Microsoft is looking to build a central AI data platform that breaks down data silos and manages the full lifecycle of first-party, third-party, synthetic, and human-labeled data to accelerate AI model development with secure, reusable, and compliant datasets.
Requirements
- Programming skills in Python and ML frameworks (e.g., PyTorch, TensorFlow, Scikit-learn).
- Experience with data analysis, dataset design, or evaluation methodologies.
- 2+ years of experience applying machine learning or data science in practical settings.
- Master’s degree or PhD in Computer Science, Machine Learning, Statistics, or related field, or equivalent experience.
- Experience with LLM training pipelines, synthetic data generation, or data-centric AI approaches.
- Knowledge of PII detection, data privacy, fairness, or compliance in AI systems.
- Familiarity with distributed data systems (e.g., Spark, Databricks, Azure Data Lake).
Responsibilities
- Advancing machine learning and data science to improve data quality, automate dataset generation, and design intelligent agent-driven services that manage the end-to-end data lifecycle.

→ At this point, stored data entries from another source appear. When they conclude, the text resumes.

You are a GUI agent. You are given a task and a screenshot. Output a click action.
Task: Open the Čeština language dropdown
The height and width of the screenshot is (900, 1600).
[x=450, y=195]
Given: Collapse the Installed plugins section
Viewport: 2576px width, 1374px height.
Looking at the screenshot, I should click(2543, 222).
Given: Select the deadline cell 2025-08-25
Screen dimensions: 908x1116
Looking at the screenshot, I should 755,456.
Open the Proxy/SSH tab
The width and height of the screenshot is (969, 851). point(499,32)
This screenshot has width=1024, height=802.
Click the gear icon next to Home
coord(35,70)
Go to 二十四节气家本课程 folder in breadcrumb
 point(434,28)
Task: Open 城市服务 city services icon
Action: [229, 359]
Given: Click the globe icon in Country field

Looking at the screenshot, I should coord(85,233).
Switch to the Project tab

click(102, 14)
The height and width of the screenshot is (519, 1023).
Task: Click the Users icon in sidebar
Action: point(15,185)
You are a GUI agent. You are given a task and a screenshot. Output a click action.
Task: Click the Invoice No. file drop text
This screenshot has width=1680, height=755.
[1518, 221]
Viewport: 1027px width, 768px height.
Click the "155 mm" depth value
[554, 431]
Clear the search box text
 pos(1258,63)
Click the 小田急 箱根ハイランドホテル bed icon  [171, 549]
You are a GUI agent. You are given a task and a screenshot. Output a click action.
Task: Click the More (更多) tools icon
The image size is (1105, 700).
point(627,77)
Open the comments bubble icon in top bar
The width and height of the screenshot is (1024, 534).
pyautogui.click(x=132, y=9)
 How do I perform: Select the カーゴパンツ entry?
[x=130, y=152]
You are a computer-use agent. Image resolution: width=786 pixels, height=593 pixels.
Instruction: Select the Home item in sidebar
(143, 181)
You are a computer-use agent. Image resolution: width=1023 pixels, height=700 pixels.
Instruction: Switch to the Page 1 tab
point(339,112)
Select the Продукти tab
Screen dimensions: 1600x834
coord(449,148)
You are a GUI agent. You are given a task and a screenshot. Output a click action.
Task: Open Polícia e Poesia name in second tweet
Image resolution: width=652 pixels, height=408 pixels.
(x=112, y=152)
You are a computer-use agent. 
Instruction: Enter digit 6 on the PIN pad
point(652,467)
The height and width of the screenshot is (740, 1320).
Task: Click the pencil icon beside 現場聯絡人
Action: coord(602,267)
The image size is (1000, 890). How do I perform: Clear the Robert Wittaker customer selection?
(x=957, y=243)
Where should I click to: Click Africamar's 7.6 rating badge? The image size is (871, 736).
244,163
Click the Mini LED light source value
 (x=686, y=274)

- Develop ML-based pipelines for data generation, validation, augmentation, and discovery (e.g., synthetic data, human-in-the-loop workflows).
- Design and train intelligent agents to automate key parts of the dataset lifecycle, including ingestion, validation, PII detection and handling, governance, discovery, and feedback loops.
- Build evaluation methods to measure dataset quality, coverage, and usefulness for large-scale model training.
- Leverage AI/ML techniques (e.g., classification, clustering, anomaly detection, embeddings, LLM-based evaluation) to improve data discovery, curation, and governance.
- Collaborate with engineers to integrate scientific methods and models into scalable pipelines and platform services.
- Partner with AI product and research teams (CoreAI, MAI, M365, GitHub, MSR, and more) to align datasets with model training needs and identify new opportunities.
Other
- Bachelor's Degree in Statistics, Econometrics, Computer Science, Electrical or Computer Engineering, or related field AND 4+ years related experience (e.g., statistics predictive analytics, research) OR Master's Degree in Statistics, Econometrics, Computer Science, Electrical or Computer Engineering, or related field AND 3+ years related experience (e.g., statistics, predictive analytics, research) OR Doctorate in Statistics, Econometrics, Computer Science, Electrical or Computer Engineering, or related field AND 1+ year(s) related experience (e.g., statistics, predictive analytics, research) OR equivalent experience.
- Ability to meet Microsoft, customer and/or government security screening requirements are required for this role.
- Microsoft Cloud Background Check: This position will be required to pass the Microsoft Cloud background check upon hire/transfer and every two years
- Strong collaboration skills with engineers, TPMs, and product partners across multiple orgs.
- Ability to publish or share insights internally and externally to shape Microsoft’s data-centric AI practices.